Sua visão começara a embaçar, não sentia mais seus braços e pernas.
De súbito, uma luz enorme rasga a escuridão, cegando Caio por alguns segundos. Ele força a visão, em vão, pois nada consegue enxergar além de borrões e uma espiral de luminosidade se movimentando rapidamente de um lado a outro. Alguns segundos depois a luz vem em sua direção. Todo seu corpo está agora entorpecido pelo odor das criaturas e sua visão se apaga. Escuridão. Silêncio. Caio desaba inconsciente.
…
15 anos antes…
Ivo podia materializar qualquer coisa.
Aos dez anos, “devorava” quadrinhos, mangás, livros de ficção e fantasia. Desde dos sete anos, conseguia mergulhar de cabeça nas histórias contadas por seu pai antes de dormir. Sempre sentia-se o herói da história. Quando assistia a filmes, entrava tanto no clima do filme que sofria junto com o personagem, chorava ou ria junto.

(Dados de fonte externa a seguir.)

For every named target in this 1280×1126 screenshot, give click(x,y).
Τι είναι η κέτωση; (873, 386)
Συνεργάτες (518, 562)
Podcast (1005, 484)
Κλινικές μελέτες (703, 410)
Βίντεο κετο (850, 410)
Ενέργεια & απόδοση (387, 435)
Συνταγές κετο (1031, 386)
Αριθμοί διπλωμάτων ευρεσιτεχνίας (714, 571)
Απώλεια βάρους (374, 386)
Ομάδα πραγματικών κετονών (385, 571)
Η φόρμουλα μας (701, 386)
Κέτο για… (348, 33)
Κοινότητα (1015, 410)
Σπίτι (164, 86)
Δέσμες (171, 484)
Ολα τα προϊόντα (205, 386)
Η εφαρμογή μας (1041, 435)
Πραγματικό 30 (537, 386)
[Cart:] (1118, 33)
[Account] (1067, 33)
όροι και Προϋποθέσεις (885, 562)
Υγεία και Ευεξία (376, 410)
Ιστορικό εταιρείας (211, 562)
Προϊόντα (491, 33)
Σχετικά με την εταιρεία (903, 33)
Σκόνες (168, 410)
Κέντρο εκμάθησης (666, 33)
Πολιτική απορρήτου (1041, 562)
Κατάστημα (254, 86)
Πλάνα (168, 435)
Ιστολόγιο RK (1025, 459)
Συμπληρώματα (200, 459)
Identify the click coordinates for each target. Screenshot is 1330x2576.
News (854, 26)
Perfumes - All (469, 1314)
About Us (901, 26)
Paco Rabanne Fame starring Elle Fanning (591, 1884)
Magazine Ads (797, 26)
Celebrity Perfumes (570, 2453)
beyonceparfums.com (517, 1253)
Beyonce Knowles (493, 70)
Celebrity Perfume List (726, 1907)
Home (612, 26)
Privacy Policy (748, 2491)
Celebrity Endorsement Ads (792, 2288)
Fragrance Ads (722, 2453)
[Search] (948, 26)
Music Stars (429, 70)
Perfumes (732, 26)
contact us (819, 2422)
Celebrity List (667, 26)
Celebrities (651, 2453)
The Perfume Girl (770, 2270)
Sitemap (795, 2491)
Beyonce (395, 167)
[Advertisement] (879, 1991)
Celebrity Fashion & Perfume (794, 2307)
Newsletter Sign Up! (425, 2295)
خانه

Assim, a capacidade imaginativa de Ivo crescia cada vez que lia um livro ou uma revista em quadrinhos, até que, aos doze anos, queira tanto uma bicicleta que ela surgiu à sua frente. Aquilo o deixou tão feliz e surpreso que pedalou em sua nova bicicleta o dia todo. Escondeu a bicicleta atrás de algumas sucatas que seu pai guardava no fundo do quintal, afinal, como iria explicar que a bicicleta havia, simplesmente, aparecido em sua frente. À noite, deitado em sua cama, pensando, chegou à conclusão de que talvez tenha sido ele mesmo quem fez surgir aquela bicicleta, pois a queria com tamanha intensidade que ela extrapolou os limites de sua mente e se tornou real.
Nesta noite, Ivo dormia um sono tranqüilo, maravilhado com seu super-poder, quando se viu num lugar escuro e sombrio, mas não era uma escuridão qualquer, era uma escuridão tão densa, que não enxergava a um palmo à frente de seu nariz. Estava ficando assustado quando lembrou do seu super-poder e começou a desejar com bastante intensidade uma lanterna. Alguns segundos pensando na lanterna, uma grande, prateada, daquelas que vão umas cinco pilhas grandes, e ela apareceu em sua mão. Ligou a lanterna. Seu faixo de luz alcançava apenas alguns metros à frente, mas era melhor que nada. Não havia nada à frente, não até onde podia ver. Virou-se para a esquerda, direcionando o faixo da lanterna para o mesmo lado. Nada. À direita, nada. Só faltava olhar para trás. Decidiu que, se não houvesse nada, começaria a andar até encontrar alguma coisa ou uma saída daquele lugar.
Seu corpo virou para trás. A mão que segurava a lanterna chegou alguns segundos depois e com a iluminação do local, agora à sua frente, chegou uma estranha sensação de medo e tontura. Um medo que gelou-lhe a espinha. Só agora sentia um odor insuportável de fezes, vômito e muitas outras coisas que seu nariz nunca sentira antes e, portanto, seu cérebro não tinha sinapses para lhe informar do que era aquele odor. Imaginou uma máscara de oxigênio em seu rosto. Alguns segundos e lá estava ela. Ivo mascarado. Máscara de oxigênio. Talvez fosse uma máscara legal de se utilizar como forma de esconder sua verdadeira identidade, agora que seria um super-herói, pensou. O odor podre já não o incomodava mais. Outra coisa o incomodava agora.